[Saved data entries]
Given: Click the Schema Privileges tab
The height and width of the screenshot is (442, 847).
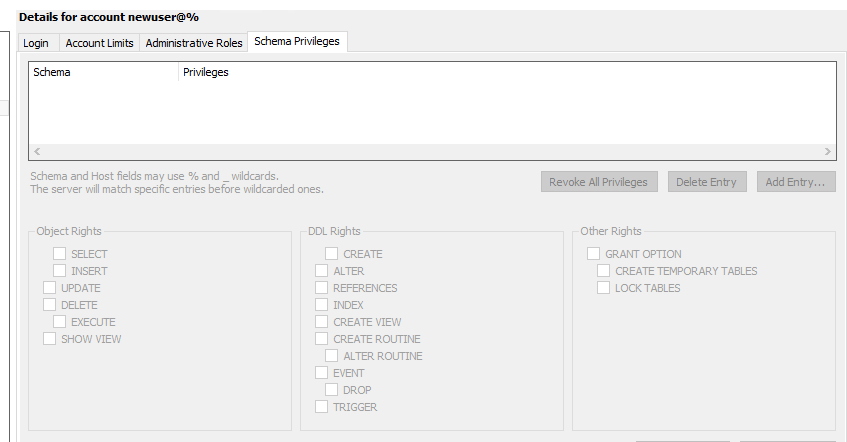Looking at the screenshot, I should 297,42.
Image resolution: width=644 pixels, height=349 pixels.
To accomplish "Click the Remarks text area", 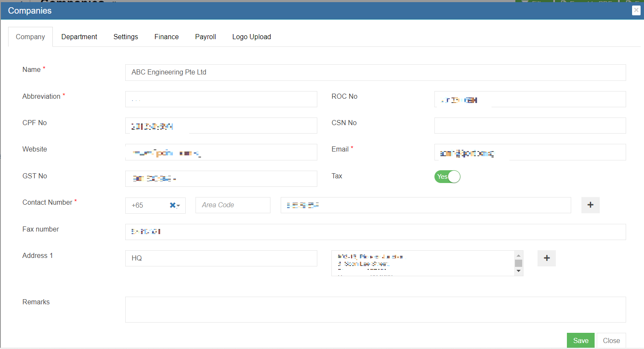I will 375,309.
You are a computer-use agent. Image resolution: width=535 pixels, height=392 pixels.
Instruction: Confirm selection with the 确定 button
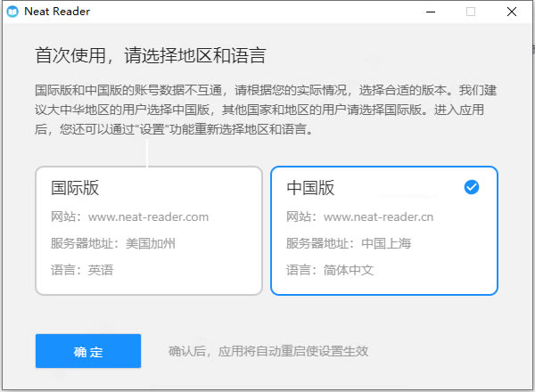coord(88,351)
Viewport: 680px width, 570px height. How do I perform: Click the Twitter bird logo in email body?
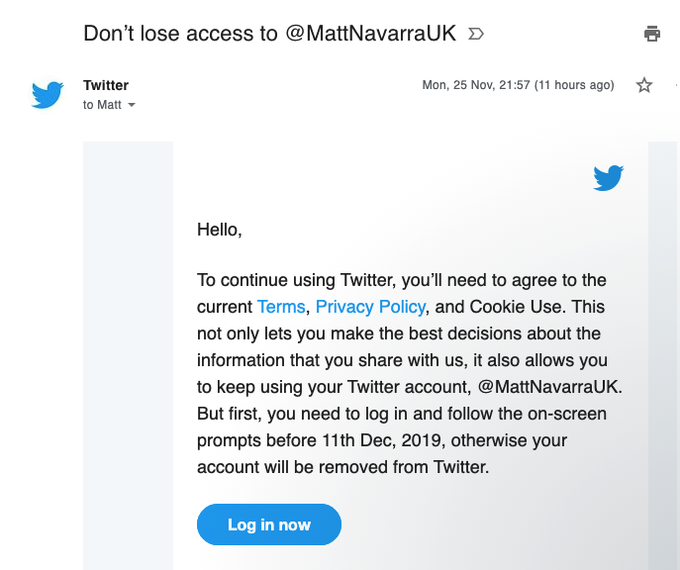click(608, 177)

▶ EXERCISE BRIEF
Each line holding the word "Image" must be pulled from the records.

▶ OUTPUT
Image resolution: width=644 pixels, height=349 pixels.
You are a computer-use agent. Image resolution: width=535 pixels, height=392 pixels.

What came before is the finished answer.